• _WHAT YOU ARE ASKED TO DO_:
From the first line to the last, set down the data exactly as given.

• _DATA RECORDS_:
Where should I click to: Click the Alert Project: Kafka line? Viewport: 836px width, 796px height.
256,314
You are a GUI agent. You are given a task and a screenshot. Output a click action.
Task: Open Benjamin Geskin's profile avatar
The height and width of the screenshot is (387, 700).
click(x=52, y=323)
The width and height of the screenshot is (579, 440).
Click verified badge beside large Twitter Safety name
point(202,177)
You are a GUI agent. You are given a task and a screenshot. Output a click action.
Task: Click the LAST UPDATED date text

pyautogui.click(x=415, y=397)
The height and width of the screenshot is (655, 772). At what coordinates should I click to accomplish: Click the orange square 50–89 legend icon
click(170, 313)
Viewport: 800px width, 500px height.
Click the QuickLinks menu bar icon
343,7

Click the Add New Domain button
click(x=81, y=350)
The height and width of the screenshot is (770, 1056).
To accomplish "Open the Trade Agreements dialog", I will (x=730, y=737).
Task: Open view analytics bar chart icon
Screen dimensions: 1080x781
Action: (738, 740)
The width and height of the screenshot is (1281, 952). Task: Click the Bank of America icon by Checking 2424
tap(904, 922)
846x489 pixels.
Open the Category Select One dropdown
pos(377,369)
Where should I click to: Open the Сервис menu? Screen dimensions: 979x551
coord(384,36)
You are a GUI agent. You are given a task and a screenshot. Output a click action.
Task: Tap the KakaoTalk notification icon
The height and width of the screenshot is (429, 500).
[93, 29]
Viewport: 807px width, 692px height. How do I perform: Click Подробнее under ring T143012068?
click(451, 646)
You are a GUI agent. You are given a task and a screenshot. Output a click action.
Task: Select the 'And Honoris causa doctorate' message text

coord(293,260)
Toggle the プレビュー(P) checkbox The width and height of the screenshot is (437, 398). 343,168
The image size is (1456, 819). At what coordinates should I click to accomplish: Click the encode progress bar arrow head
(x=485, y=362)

• _ANSWER BOX_:
Where should I click to: Click the Alert Project: Kafka line? Viewport: 836px width, 796px height.
256,314
You are a GUI agent. You are given a task and a screenshot. Output a click action.
Task: Open Benjamin Geskin's profile avatar
The height and width of the screenshot is (387, 700).
click(x=52, y=323)
The width and height of the screenshot is (579, 440).
Click verified badge beside large Twitter Safety name
point(202,177)
You are a GUI agent. You are given a task and a screenshot. Output a click action.
Task: Click the LAST UPDATED date text

pyautogui.click(x=415, y=397)
The height and width of the screenshot is (655, 772). At what coordinates should I click to accomplish: Click the orange square 50–89 legend icon
click(170, 313)
Viewport: 800px width, 500px height.
Click the QuickLinks menu bar icon
343,7

Click the Add New Domain button
click(x=81, y=350)
The height and width of the screenshot is (770, 1056).
To accomplish "Open the Trade Agreements dialog", I will (x=730, y=737).
Task: Open view analytics bar chart icon
Screen dimensions: 1080x781
Action: (738, 740)
The width and height of the screenshot is (1281, 952). Task: Click the Bank of America icon by Checking 2424
tap(904, 922)
846x489 pixels.
Open the Category Select One dropdown
pos(377,369)
Where should I click to: Open the Сервис menu? Screen dimensions: 979x551
coord(384,36)
You are a GUI agent. You are given a task and a screenshot. Output a click action.
Task: Tap the KakaoTalk notification icon
The height and width of the screenshot is (429, 500).
[93, 29]
Viewport: 807px width, 692px height. How do I perform: Click Подробнее under ring T143012068?
click(451, 646)
You are a GUI agent. You are given a task and a screenshot. Output a click action.
Task: Select the 'And Honoris causa doctorate' message text

coord(293,260)
Toggle the プレビュー(P) checkbox The width and height of the screenshot is (437, 398). 343,168
The image size is (1456, 819). At what coordinates should I click to accomplish: Click the encode progress bar arrow head
(x=485, y=362)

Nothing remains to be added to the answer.